What is required
Turn the rows below into a JSON list of strings, one string per line, with blank lines left out. Leave the pictures out of the answer.

— BEGIN Input —

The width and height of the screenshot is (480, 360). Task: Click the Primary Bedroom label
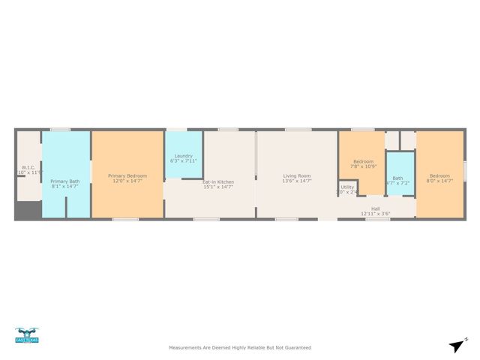coord(128,176)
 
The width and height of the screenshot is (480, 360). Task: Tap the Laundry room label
coord(184,156)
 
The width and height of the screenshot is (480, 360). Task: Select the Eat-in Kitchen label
coord(218,182)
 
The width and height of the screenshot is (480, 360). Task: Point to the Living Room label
coord(297,176)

— END Input —

Expected answer
[
  "The width and height of the screenshot is (480, 360). Task: Click the Primary Bedroom label",
  "coord(128,176)",
  "The width and height of the screenshot is (480, 360). Task: Tap the Laundry room label",
  "coord(184,156)",
  "The width and height of the screenshot is (480, 360). Task: Select the Eat-in Kitchen label",
  "coord(218,182)",
  "The width and height of the screenshot is (480, 360). Task: Point to the Living Room label",
  "coord(297,176)"
]